Il blog Georgian Youth | Multiculturality | New Challenges illustra le procedure per la reintegrazione dei nuovi arrivati:

Nel Samstkhe-Javakheti, l'associazione regionale “Toleranti” fornisce alle famiglie dei meskheti rimpatriati consulenza legale, assistenza medica e supporto linguistico. Nel quadro del progetto triennale “Fornire assistenza umanitaria per rimpatriare i meskheti e prevenire i tentativi di rientro ‘non autorizzati'”, è noto che l'associazione ha organizzato lezioni per i giovani meskheti rimpatriati due volte a settimana. I giovani che frequentano le lezioni sperano di migliorare il proprio rendimento scolastico, giacché l'istruzione viene loro impartita in georgiano, e promuovere la propria integrazione in seno alla comunità.

Visto quanto sono motivati e la fretta che hanno di imparare il georgiano, la loro integrazione ha in genere il 100% di probabilità di successo.

[…]

Diverse sono le ragioni che impediscono loro di sentirsi completamente a casa propria in Georgia ma la principale è certamente quella di attendere ancora una risposta alla richiesta di cittadinanza georgiana presentata due anni or sono.

Senza la cittadinanza, in Georgia non godono di pieni diritti e quindi devono lottare per avere accesso a servizi di base come l'assistenza medica. Ma non hanno scelta: proprio come tutti gli altri, sono costretti ad attendere […] – ciò significa una vita di incertezze a lunga scadenza…
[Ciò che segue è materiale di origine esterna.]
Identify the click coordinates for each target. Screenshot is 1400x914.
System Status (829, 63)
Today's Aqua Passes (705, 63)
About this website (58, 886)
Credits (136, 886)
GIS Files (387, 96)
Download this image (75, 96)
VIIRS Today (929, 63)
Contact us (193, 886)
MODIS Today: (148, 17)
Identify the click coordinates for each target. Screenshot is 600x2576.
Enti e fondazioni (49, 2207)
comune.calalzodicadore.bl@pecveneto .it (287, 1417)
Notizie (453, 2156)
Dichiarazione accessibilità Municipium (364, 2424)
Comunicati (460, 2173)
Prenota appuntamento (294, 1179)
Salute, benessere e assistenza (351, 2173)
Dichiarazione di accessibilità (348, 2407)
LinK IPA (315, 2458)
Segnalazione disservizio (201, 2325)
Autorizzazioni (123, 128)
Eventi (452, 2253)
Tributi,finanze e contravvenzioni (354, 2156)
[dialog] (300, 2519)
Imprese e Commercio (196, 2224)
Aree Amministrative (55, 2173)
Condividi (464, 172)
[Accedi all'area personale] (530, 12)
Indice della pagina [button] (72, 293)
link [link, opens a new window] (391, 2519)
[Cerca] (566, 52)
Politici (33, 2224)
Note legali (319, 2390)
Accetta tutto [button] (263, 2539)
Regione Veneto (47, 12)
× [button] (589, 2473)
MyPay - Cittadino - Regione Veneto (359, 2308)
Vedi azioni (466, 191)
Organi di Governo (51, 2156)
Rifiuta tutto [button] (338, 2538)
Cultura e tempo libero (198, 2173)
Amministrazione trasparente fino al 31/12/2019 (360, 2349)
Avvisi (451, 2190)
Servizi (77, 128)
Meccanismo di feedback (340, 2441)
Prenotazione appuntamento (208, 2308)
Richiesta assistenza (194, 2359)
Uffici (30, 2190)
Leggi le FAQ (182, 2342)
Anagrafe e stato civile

Portraits of Abdullah Gamidov, his wife Khalida, and her father Zia Chumidze lie on the checkerboard in the Gamidov's house in Kant, Kyrgystan. Zia Chumidze was fighting at the frontline when the deportation happened and never made it home. © Temo Bardzimashvili

I ritratti di Abdullah Gamidov, la moglie Khalida e il padre Zia Chumidze poggiano sulla scacchiera in casa di Gamidov in Kant, Kyrgystan. Zia Chumidzelottava al fronte quando ebbe luogo la deportazione e non fece mai ritorno a casa. © Temo Bardzimashvili

Where's Keith commenta il lavoro del giornalista georgiano e fotografo Temo Bardzimashvili [ru] che ha documentato sia il ritorno dei turchi meskheti in Georgia che le loro vite in Azerbaigian, Kyrgyzstan e Turchia. Uno dei lavori di Bardzimashvili, “La Terra non Promessa – il Lungo Cammino verso casa dei Meskheti” è stato esposto a Tbilisi, con il patrocinio del Centro Europeo per gli Interessi delle Minoranze (ECMI), ed è incluso in questo post per gentile concessione.

Delizia Flaccavento pubblica sul proprio blog fotografie di una comunità di rifugiati Meskheti a Buffalo, New York. Lo stesso avviene per i Turchi Meskheti rifugiati ad Atlanta, Georgia (Stato del US). Frattanto l'ECMI denuncia “l'impellente necessità […] di sensibilizzare la coscienza pubblica, soprattutto attraverso i mezzi d'informazione e il sistema scolastico, circa il diritto degli individui deportati al rientro e al procedimento di rimpatrio […].”